** WHAT IS NEEDED **
I would like the listing below retyped exactly, line by line.

=== MATERIAL SHOWN ===

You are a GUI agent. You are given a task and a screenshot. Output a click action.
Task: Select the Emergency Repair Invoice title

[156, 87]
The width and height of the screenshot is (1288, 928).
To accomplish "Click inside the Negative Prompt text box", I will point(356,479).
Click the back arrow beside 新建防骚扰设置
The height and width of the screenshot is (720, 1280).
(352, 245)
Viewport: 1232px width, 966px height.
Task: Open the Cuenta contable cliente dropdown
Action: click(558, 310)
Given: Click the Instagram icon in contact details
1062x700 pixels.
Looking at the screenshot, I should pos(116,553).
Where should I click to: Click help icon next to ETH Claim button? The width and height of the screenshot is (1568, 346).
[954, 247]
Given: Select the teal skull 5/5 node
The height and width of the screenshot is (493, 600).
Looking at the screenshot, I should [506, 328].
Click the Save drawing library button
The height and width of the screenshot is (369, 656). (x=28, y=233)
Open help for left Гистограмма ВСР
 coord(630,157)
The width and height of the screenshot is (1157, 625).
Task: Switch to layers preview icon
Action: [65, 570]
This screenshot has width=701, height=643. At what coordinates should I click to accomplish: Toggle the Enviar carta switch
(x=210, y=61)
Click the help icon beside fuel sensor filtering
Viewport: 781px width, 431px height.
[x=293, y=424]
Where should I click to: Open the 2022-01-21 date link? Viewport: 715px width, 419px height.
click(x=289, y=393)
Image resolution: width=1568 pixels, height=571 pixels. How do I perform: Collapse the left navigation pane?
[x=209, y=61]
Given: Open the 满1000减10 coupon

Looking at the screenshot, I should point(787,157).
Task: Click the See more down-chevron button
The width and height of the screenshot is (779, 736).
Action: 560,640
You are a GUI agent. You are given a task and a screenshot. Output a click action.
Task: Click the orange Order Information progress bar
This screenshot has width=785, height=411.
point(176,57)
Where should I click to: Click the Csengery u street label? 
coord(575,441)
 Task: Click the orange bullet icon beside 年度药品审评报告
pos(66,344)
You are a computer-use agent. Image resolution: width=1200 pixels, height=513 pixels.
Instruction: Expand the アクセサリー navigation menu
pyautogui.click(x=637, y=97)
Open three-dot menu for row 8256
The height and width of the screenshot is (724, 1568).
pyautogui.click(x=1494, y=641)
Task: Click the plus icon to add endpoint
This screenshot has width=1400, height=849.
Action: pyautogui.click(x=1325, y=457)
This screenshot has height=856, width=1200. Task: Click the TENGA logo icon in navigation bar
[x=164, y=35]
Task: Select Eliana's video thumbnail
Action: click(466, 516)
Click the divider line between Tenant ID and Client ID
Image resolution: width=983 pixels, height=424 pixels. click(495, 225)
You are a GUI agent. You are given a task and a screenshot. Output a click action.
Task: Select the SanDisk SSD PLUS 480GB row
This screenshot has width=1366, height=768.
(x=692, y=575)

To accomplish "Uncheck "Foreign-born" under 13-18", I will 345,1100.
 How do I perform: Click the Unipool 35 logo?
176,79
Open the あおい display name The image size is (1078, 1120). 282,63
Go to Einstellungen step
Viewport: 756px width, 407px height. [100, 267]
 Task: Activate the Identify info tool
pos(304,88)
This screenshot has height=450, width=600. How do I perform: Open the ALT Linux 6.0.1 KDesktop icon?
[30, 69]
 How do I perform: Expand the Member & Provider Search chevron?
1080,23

===

** REPLY **
You are a GUI agent. You are given a task and a screenshot. Output a click action.
Task: Select the Emergency Repair Invoice title

[156, 87]
The width and height of the screenshot is (1288, 928).
To accomplish "Click inside the Negative Prompt text box", I will point(356,479).
Click the back arrow beside 新建防骚扰设置
The height and width of the screenshot is (720, 1280).
(352, 245)
Viewport: 1232px width, 966px height.
Task: Open the Cuenta contable cliente dropdown
Action: click(558, 310)
Given: Click the Instagram icon in contact details
1062x700 pixels.
Looking at the screenshot, I should pos(116,553).
Where should I click to: Click help icon next to ETH Claim button? The width and height of the screenshot is (1568, 346).
[954, 247]
Given: Select the teal skull 5/5 node
The height and width of the screenshot is (493, 600).
Looking at the screenshot, I should [506, 328].
Click the Save drawing library button
The height and width of the screenshot is (369, 656). (x=28, y=233)
Open help for left Гистограмма ВСР
 coord(630,157)
The width and height of the screenshot is (1157, 625).
Task: Switch to layers preview icon
Action: [65, 570]
This screenshot has width=701, height=643. At what coordinates should I click to accomplish: Toggle the Enviar carta switch
(x=210, y=61)
Click the help icon beside fuel sensor filtering
Viewport: 781px width, 431px height.
[x=293, y=424]
Where should I click to: Open the 2022-01-21 date link? Viewport: 715px width, 419px height.
click(x=289, y=393)
Image resolution: width=1568 pixels, height=571 pixels. How do I perform: Collapse the left navigation pane?
[x=209, y=61]
Given: Open the 满1000减10 coupon

Looking at the screenshot, I should point(787,157).
Task: Click the See more down-chevron button
The width and height of the screenshot is (779, 736).
Action: 560,640
You are a GUI agent. You are given a task and a screenshot. Output a click action.
Task: Click the orange Order Information progress bar
This screenshot has width=785, height=411.
point(176,57)
Where should I click to: Click the Csengery u street label? 
coord(575,441)
 Task: Click the orange bullet icon beside 年度药品审评报告
pos(66,344)
You are a computer-use agent. Image resolution: width=1200 pixels, height=513 pixels.
Instruction: Expand the アクセサリー navigation menu
pyautogui.click(x=637, y=97)
Open three-dot menu for row 8256
The height and width of the screenshot is (724, 1568).
pyautogui.click(x=1494, y=641)
Task: Click the plus icon to add endpoint
This screenshot has width=1400, height=849.
Action: pyautogui.click(x=1325, y=457)
This screenshot has height=856, width=1200. Task: Click the TENGA logo icon in navigation bar
[x=164, y=35]
Task: Select Eliana's video thumbnail
Action: click(466, 516)
Click the divider line between Tenant ID and Client ID
Image resolution: width=983 pixels, height=424 pixels. click(495, 225)
You are a GUI agent. You are given a task and a screenshot. Output a click action.
Task: Select the SanDisk SSD PLUS 480GB row
This screenshot has width=1366, height=768.
(x=692, y=575)

To accomplish "Uncheck "Foreign-born" under 13-18", I will 345,1100.
 How do I perform: Click the Unipool 35 logo?
176,79
Open the あおい display name The image size is (1078, 1120). 282,63
Go to Einstellungen step
Viewport: 756px width, 407px height. [100, 267]
 Task: Activate the Identify info tool
pos(304,88)
This screenshot has height=450, width=600. How do I perform: Open the ALT Linux 6.0.1 KDesktop icon?
[30, 69]
 How do I perform: Expand the Member & Provider Search chevron?
1080,23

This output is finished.